> **EXERCISE**
Exact copy, no pictures: reproduce every record below as it stands.

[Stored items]

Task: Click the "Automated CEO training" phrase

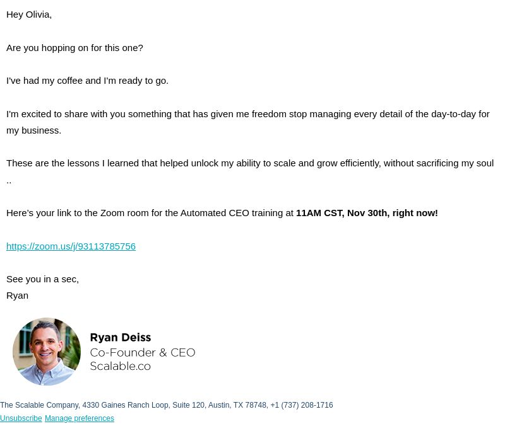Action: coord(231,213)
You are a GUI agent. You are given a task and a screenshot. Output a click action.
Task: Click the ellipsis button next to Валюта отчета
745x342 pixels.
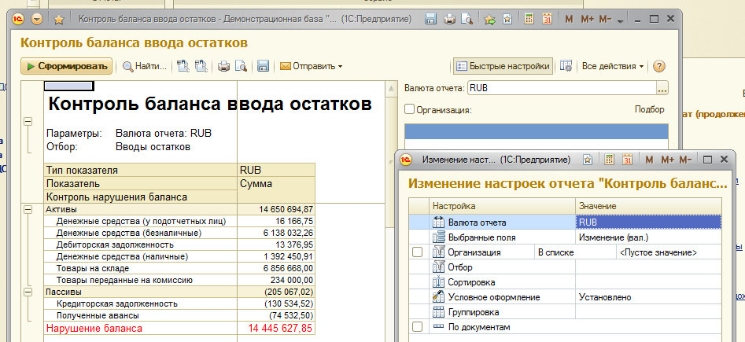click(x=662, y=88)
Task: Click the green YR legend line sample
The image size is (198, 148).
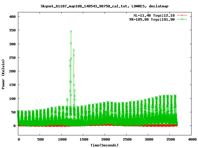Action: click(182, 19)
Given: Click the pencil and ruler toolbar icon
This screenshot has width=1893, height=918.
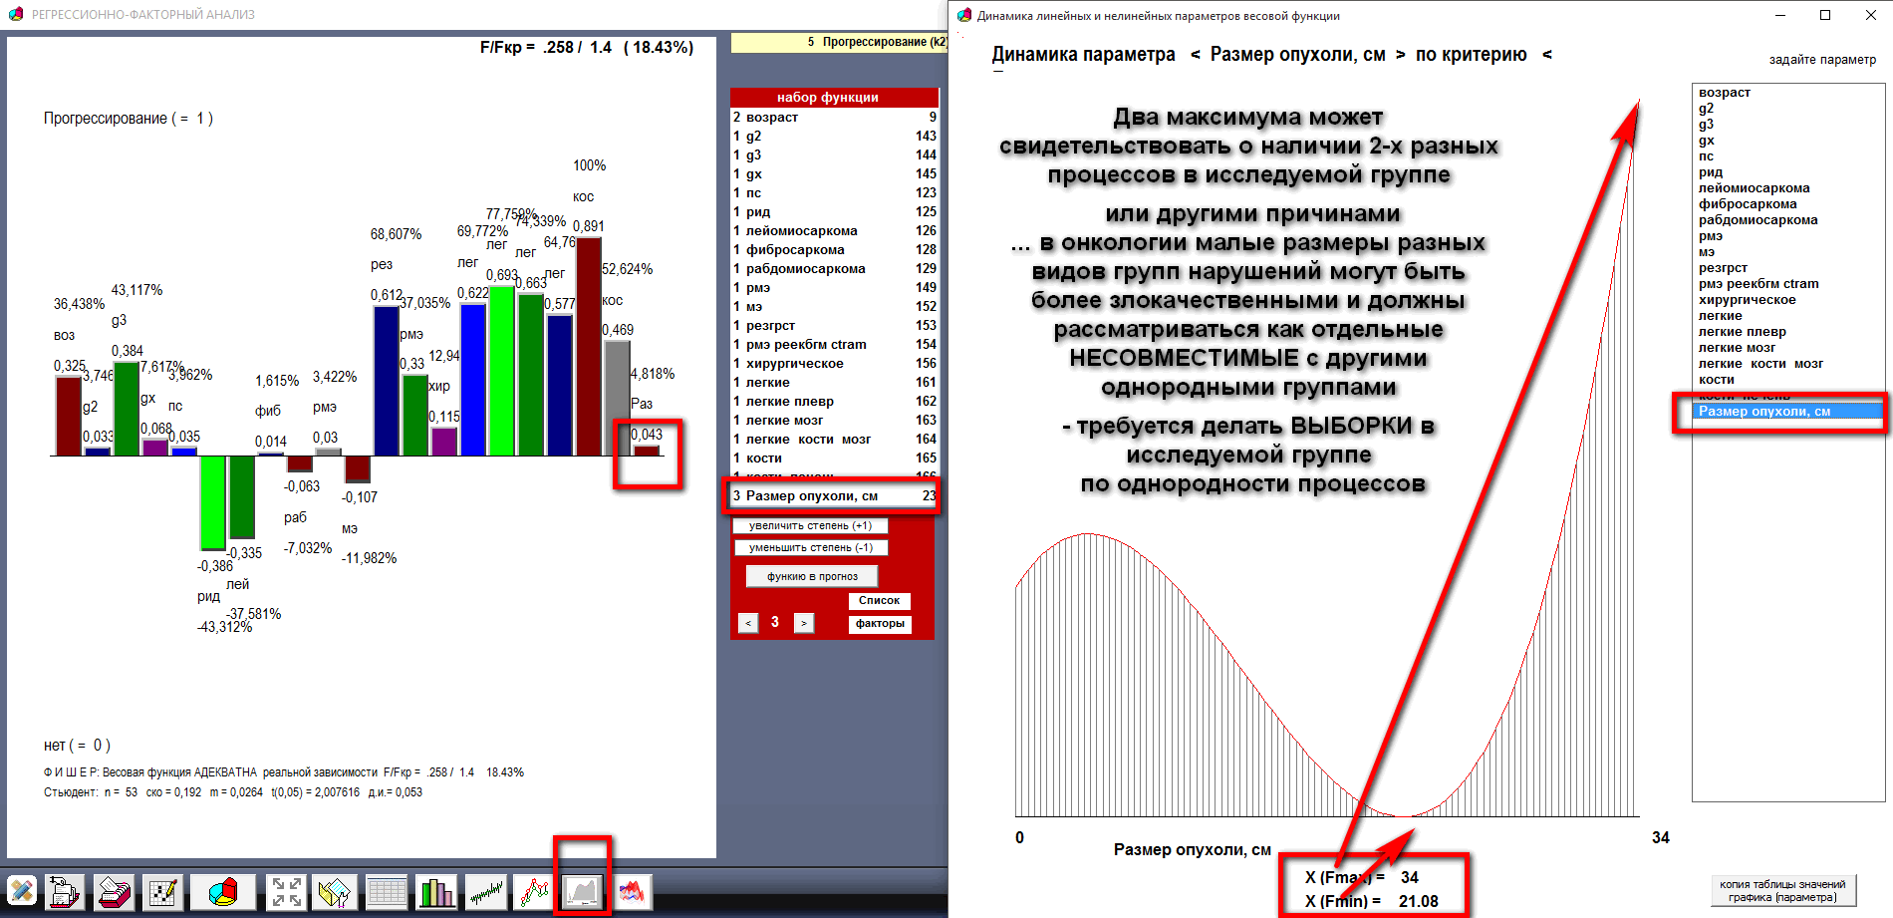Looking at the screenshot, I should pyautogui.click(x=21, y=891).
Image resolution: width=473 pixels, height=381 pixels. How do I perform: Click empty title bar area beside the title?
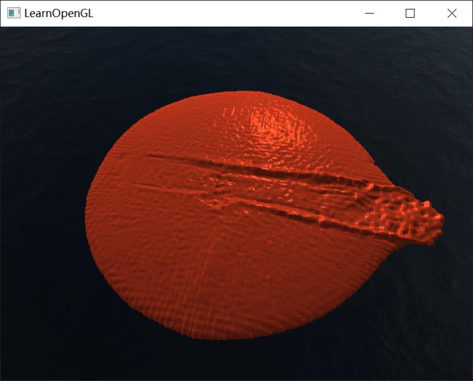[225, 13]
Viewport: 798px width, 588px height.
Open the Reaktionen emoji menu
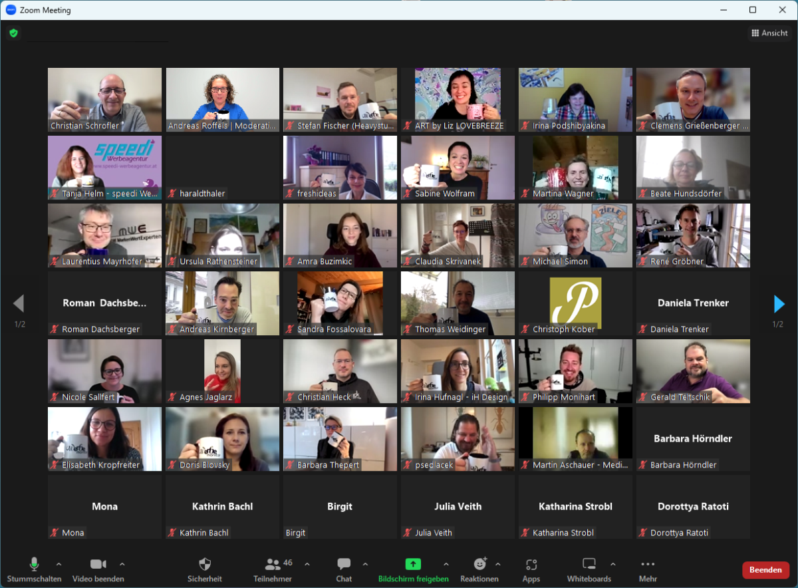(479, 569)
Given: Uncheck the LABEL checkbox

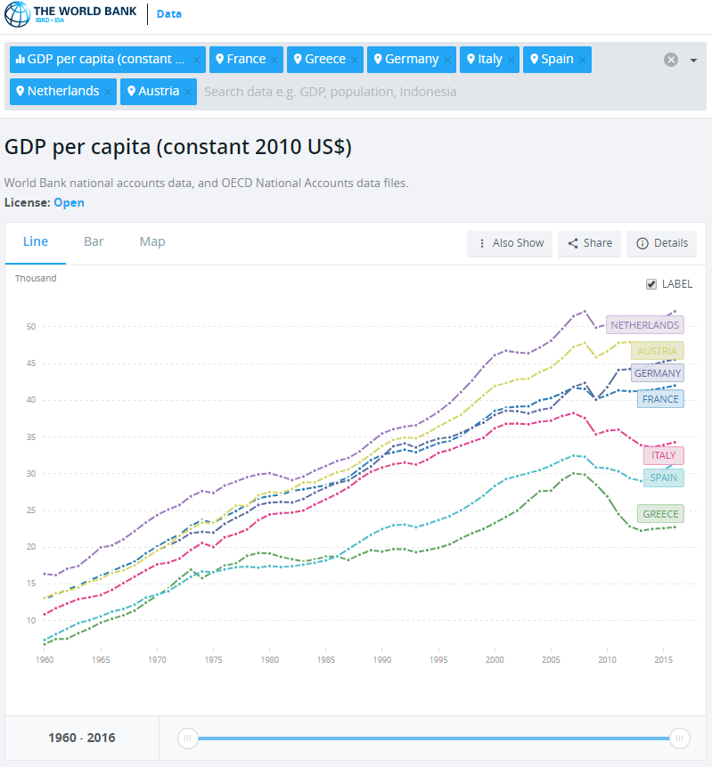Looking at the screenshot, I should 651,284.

> **WRITTEN RESPONSE**
Task: Click the "Automated CEO training" phrase

Action: coord(231,213)
You are a GUI agent. You are given a task and a screenshot. Output a click action.
Task: Click the ellipsis button next to Валюта отчета
745x342 pixels.
click(x=662, y=88)
Task: Click the green YR legend line sample
The image size is (198, 148).
Action: click(182, 19)
Given: Click the pencil and ruler toolbar icon
This screenshot has width=1893, height=918.
Looking at the screenshot, I should pyautogui.click(x=21, y=891).
Image resolution: width=473 pixels, height=381 pixels. How do I perform: Click empty title bar area beside the title?
[225, 13]
Viewport: 798px width, 588px height.
Open the Reaktionen emoji menu
(479, 569)
Given: Uncheck the LABEL checkbox

Looking at the screenshot, I should 651,284.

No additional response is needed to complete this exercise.